= Martín Fierro (1904–05 magazine) =

Martín Fierro was an Argentine magazine published between 1904 and 1905, founded to propagate anarchist ideas. It was named after José Hernández's epic poem Martín Fierro, a touchstone of Argentine national identity, whose title character is a renegade gaucho.

The magazine was directed and published by Alberto Ghiraldo in Buenos Aires, from 3 March 1904 to 6 February 1905; from October 1904 until it ceased publication, it appeared as a weekly supplement to the daily paper La Protesta. In total, there were 48 issues, ranging between 12 and 16 pages; the format was 270 x 190 mm. It was initially printed on the presses of El Correo Español and, later, those of La Protesta.

==History==
The magazine began operations from an editorial office near the Avenida de Mayo, but eventually moved to Ghiraldo's own home; it was ultimately closed by a police raid.

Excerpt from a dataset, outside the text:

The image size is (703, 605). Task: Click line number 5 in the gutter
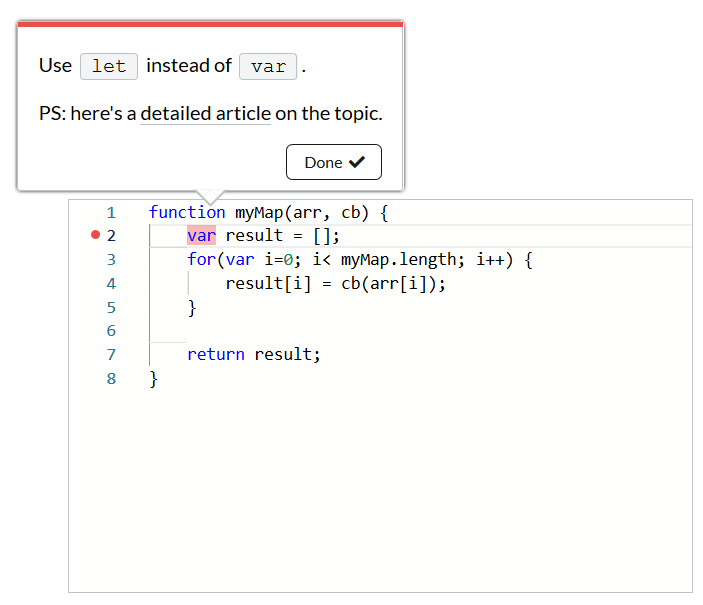[111, 307]
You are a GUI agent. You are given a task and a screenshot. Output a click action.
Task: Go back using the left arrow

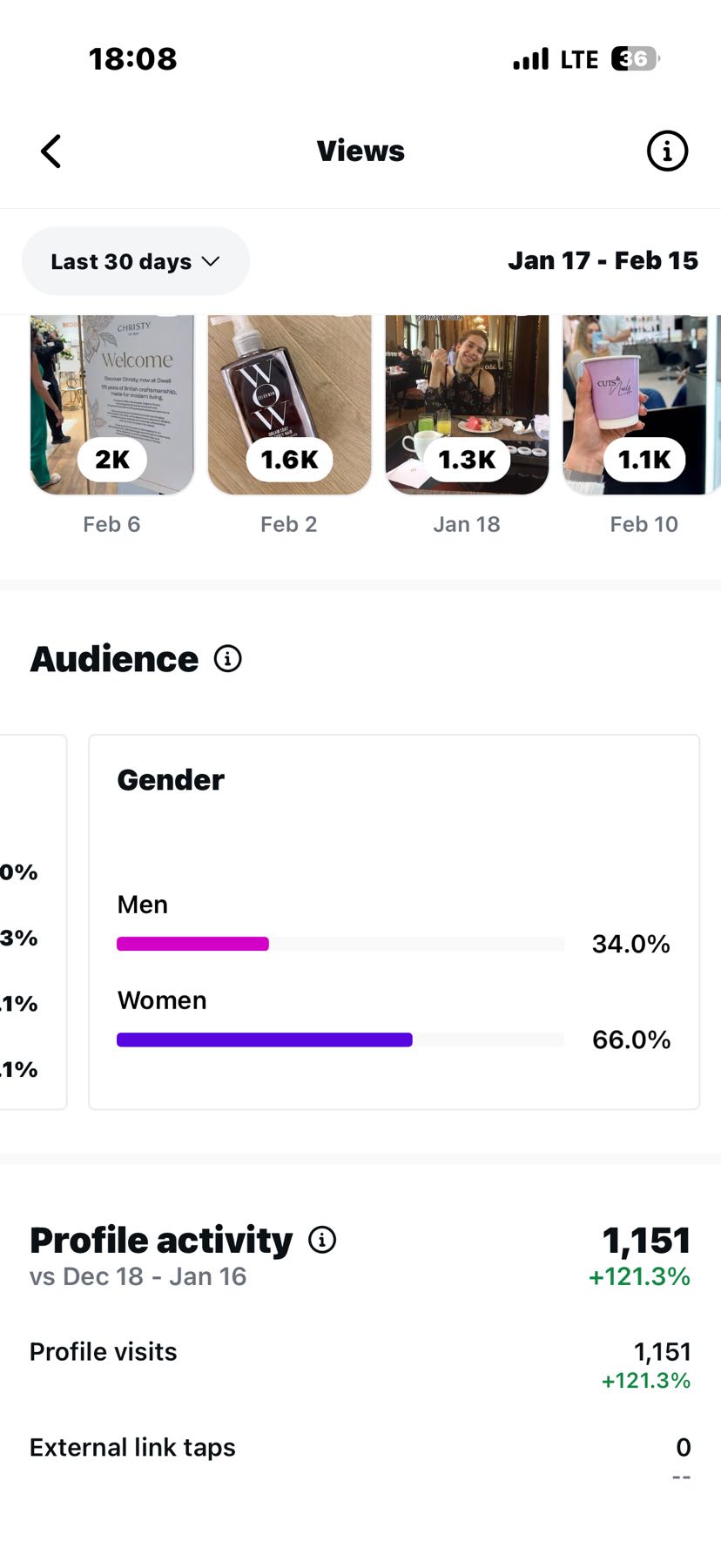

The magazine appeared in a context in which the number of readers in Buenos Aires was increasing, as a result of growing immigration, urbanization, access to formal education, and a growing commercial press. Martin Fierro was directed to the popular sectors of this growing market. It advocated an anarchist ideology and was conceived as part of the movement among Argentine workers against the Law of Residency directed against foreign trade union leaders and activists.

Anarchist ideology, traditionally characterized by the bourgeois press as the work of "foreign agitators", was presented by Martin Fierro as rooted in the gaucho life and identity, by means of stories, poems, illustrations, and sociological notes and articles. It also strongly emphasized a feminist protest against the various ways in which women were oppressed.

Ghiraldo's connections to a broad cast of intellectuals such as Roberto Payró, Carlos de Saussens, Manuel Ugarte, José Ingenieros, Ricardo Jaimes Freyre, Carlos Baires, Juan Mas y Pi, Eduardo Schiaffino, Evaristo Carriego, Alfredo Palacios and Rubén Darío, all of whom published in the magazine, broadened the readership of Martin Fierro beyond the anarchist camp.

Beginning with issue 32, of October 1904, the magazine became a weekly supplement to the daily paper La Protesta, an anarchist publication also directed by Ghiraldo. From that point, it ceased to contain the important illustrations and political caricatures that denounced the outrages of the clergy and the owners of businesses against the popular sectors.

As a consequence of the repression unleashed in the wake of the Radical Revolution of 1905, on February 6 La Protesta was raided and obliged to close temporarily. The magazine did not reappear, and months later, when the newspaper resumed publication, Ghiraldo suffered internal pressures that caused him to abandon his role, although not his anarchist militancy, which would again be expressed in the magazine Ideas y Figuras.

There were two later Argentine magazines with the same name, one briefly in 1919–1920 and a second from 1924 to 1927, both under the direction of Evar Méndez; they bore no relation to the 1904–1905 Martín Fierro except for common inspiration from Hernández's poem.